The role of sentinel lymph node biopsy in differentiated thyroid carcinoma.

Arch Otolaryngol Head Neck Surg

Department of Otolaryngology-Head and Neck Surgery, Jewish General Hospital, 3755 Chemin de la Cote-Ste-Catherine Road, Montreal, QC, Canada.

Published: December 2009

Objective: To determine whether sentinel lymph node (SLN) biopsy can accurately predict central compartment metastasis in patients with differentiated thyroid carcinoma.

Design: Prospective clinical study.

Setting: Academic tertiary care center.

Patients: Ninety-eight patients (82 women and 16 men; mean age, 48.3 years) underwent a total thyroidectomy and central compartment dissection.

Intervention: Peritumoral injection of methylene blue dye, 1%, followed by SLN biopsy.

Main Outcome Measures: The final pathology report established the presence of metastasis among SLNs and lymph nodes that did not stain blue (non-SLNs [NSLNs]).

Results: Differentiated thyroid carcinoma was found in 75 of 98 patients (77%). Seventy of 75 patients with differentiated thyroid carcinoma presented with SLNs and/or NSLNs within the central compartment. Fifteen of 70 patients had metastasis-positive SLNs, while 55 had metastasis-negative SLNs. Six of 15 patients with positive SLNs also had positive NSLNs. No patients with negative SLNs were found to have positive NSLNs.
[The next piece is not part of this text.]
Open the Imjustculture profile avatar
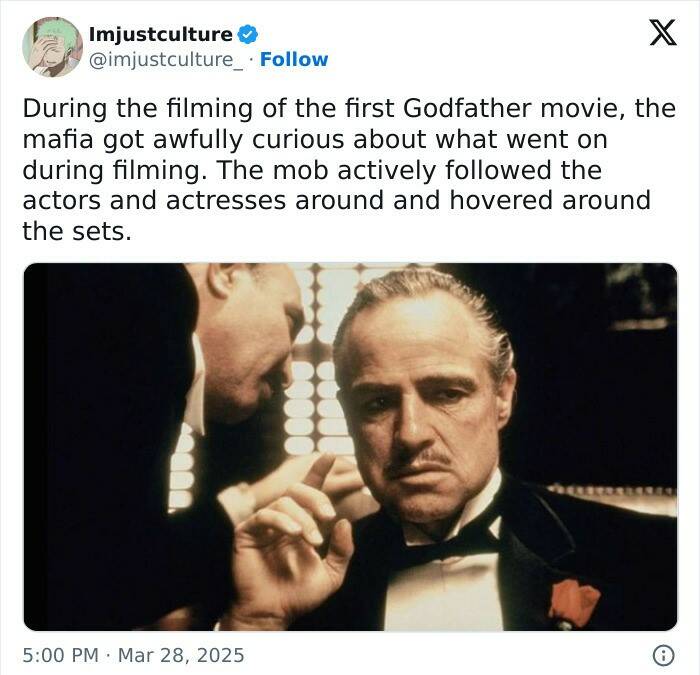The height and width of the screenshot is (675, 700). [x=53, y=47]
Sentinal lymph node status was a highly significant predictor of NSLN result (Fisher exact test, P < .001). The accuracy, sensitivity, specificity, and positive and negative predictive values of SLN biopsy were 87%, 100%, 86%, 40%, and 100%, respectively.

Conclusions: To our knowledge, this is the largest series of SLN biopsy in patients with differentiated thyroid carcinoma. Our experience suggests that this is an accurate and noninvasive means to identify subclinical lymph node metastasis. Because negative SLNs correlate strongly with a negative central compartment (100% in this study, P < .001), this technique can be used as an intraoperative guide when determining the extent of surgery necessary in cervical level VI.